TASK DIRECTIONS: All records below are to be repeated exactly, with the pictures left out.

Top of DATASET RECORDS

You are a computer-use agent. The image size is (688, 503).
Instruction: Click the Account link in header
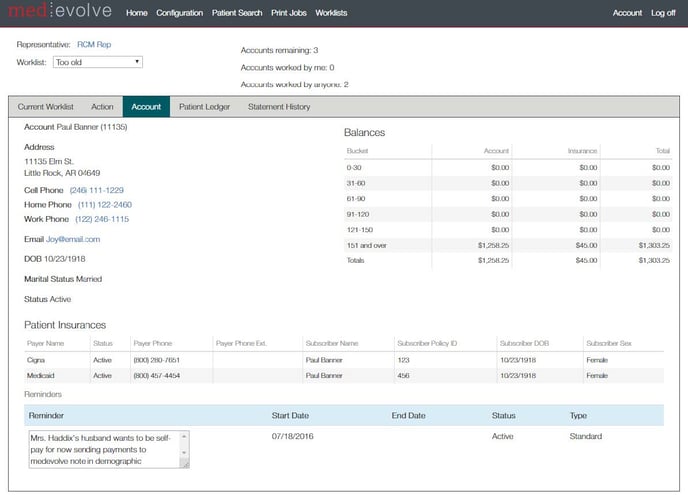[x=627, y=14]
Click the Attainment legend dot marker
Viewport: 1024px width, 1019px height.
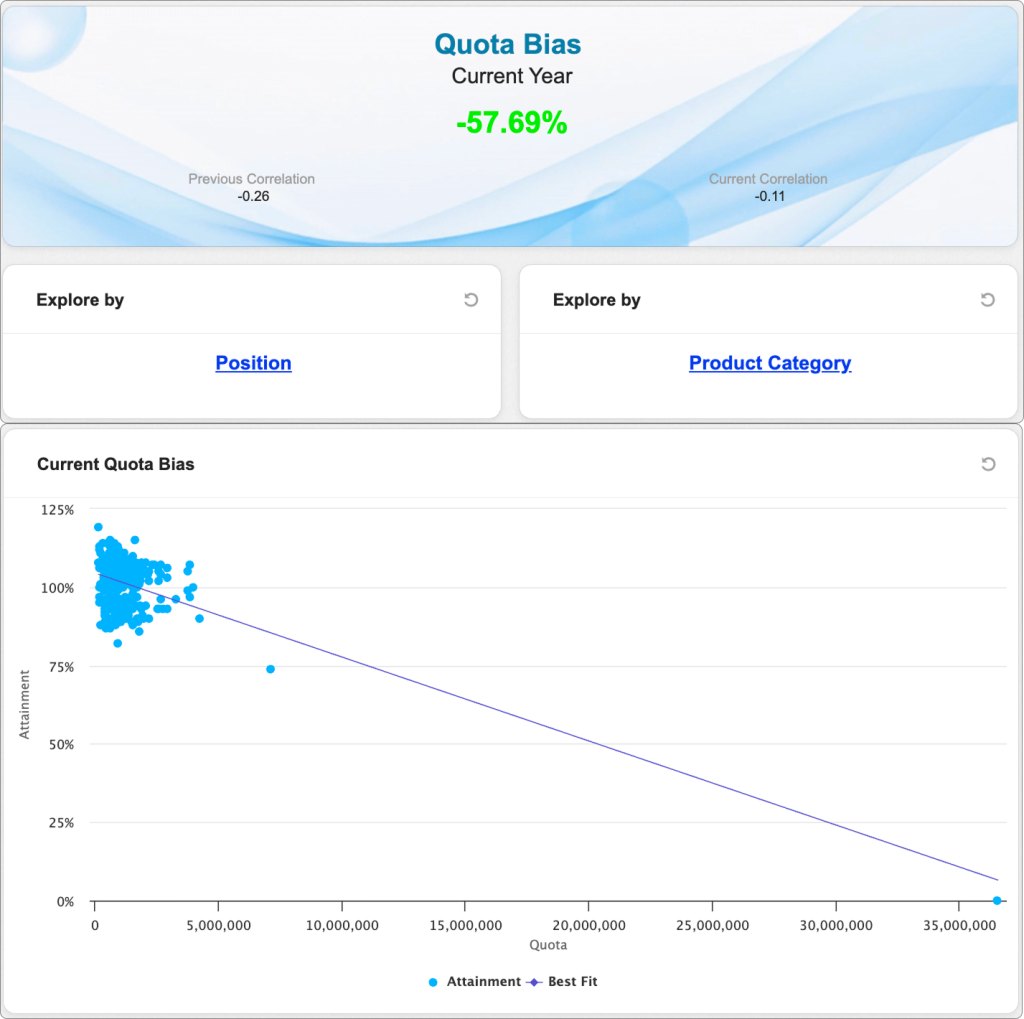tap(433, 982)
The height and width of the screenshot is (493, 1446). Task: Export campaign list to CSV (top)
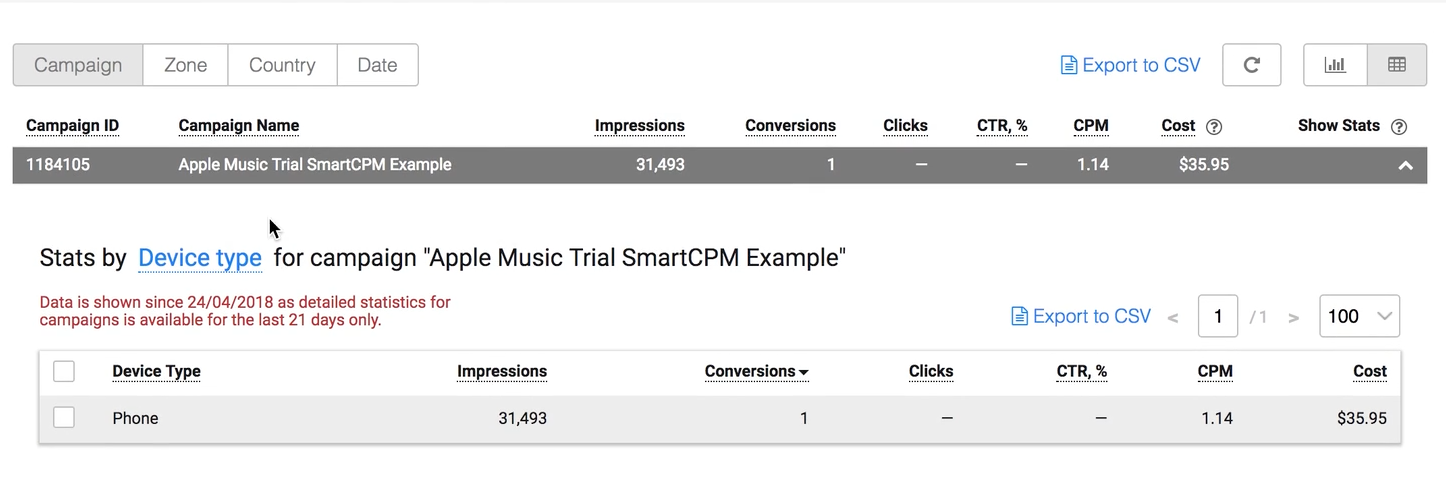[1131, 65]
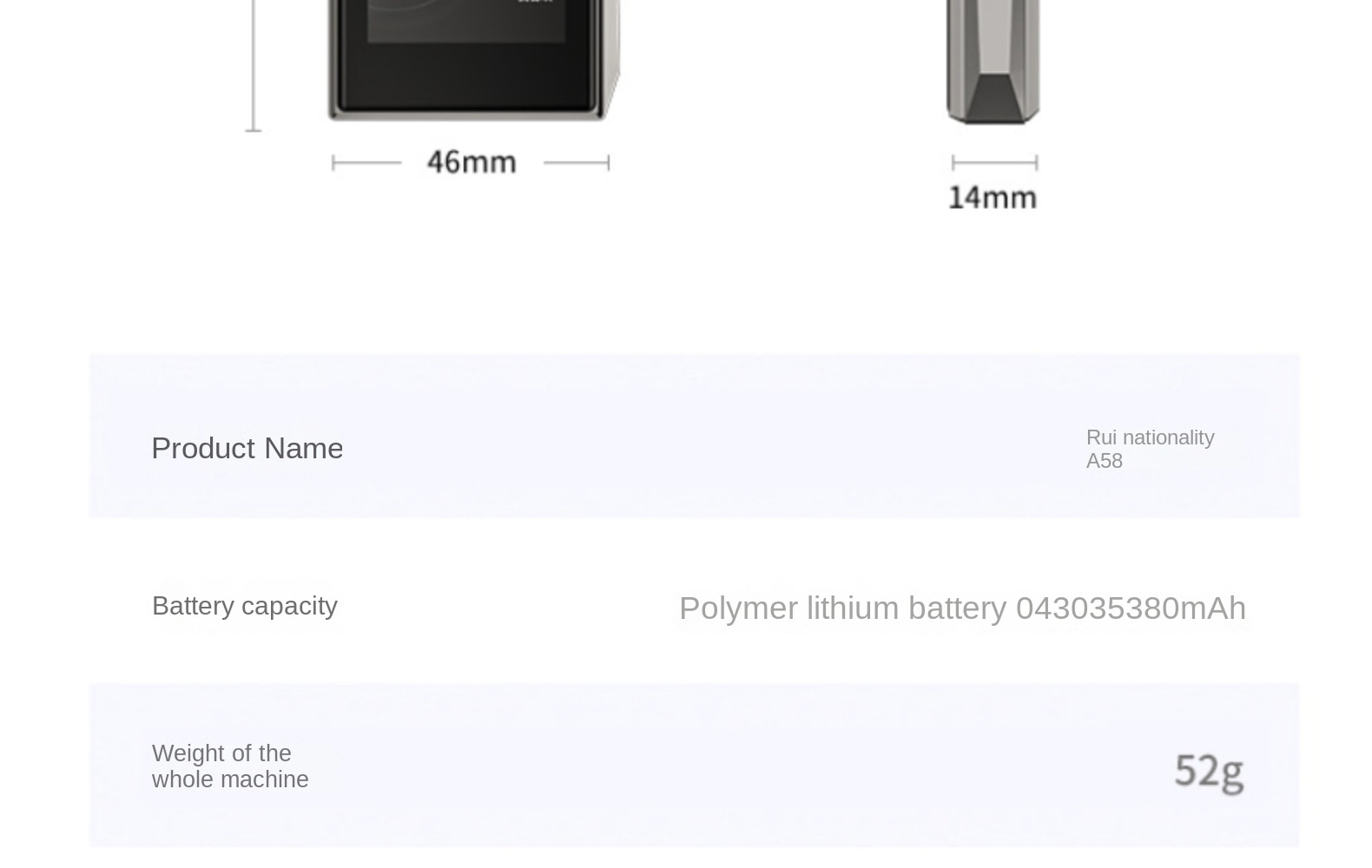The image size is (1372, 868).
Task: Click the faceted bottom of side view
Action: (x=993, y=97)
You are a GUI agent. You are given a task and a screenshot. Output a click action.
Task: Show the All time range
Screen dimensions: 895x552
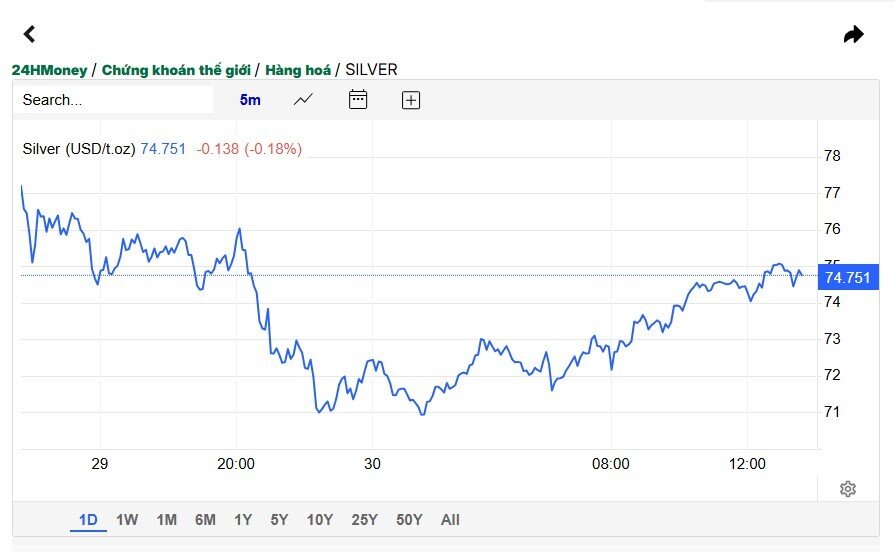pos(450,519)
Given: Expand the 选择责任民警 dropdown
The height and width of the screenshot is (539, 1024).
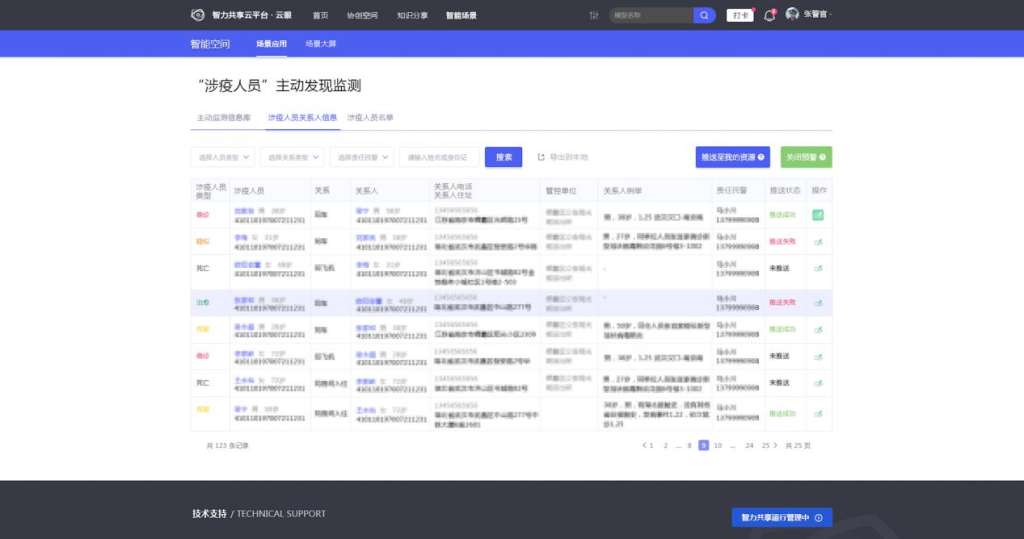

Bottom of DATASET RECORDS

EXERCISE RESPONSE:
You are a computer-use agent. The image size is (688, 503).
Instruction: Click the Account link in header
[x=627, y=14]
Click the Attainment legend dot marker
Viewport: 1024px width, 1019px height.
tap(433, 982)
The height and width of the screenshot is (493, 1446). Task: Export campaign list to CSV (top)
[1131, 65]
The image size is (1372, 868).
Task: Click the faceted bottom of side view
Action: (x=993, y=97)
You are a GUI agent. You are given a task and a screenshot. Output a click action.
Task: Show the All time range
Screen dimensions: 895x552
pos(450,519)
Given: Expand the 选择责任民警 dropdown
The height and width of the screenshot is (539, 1024).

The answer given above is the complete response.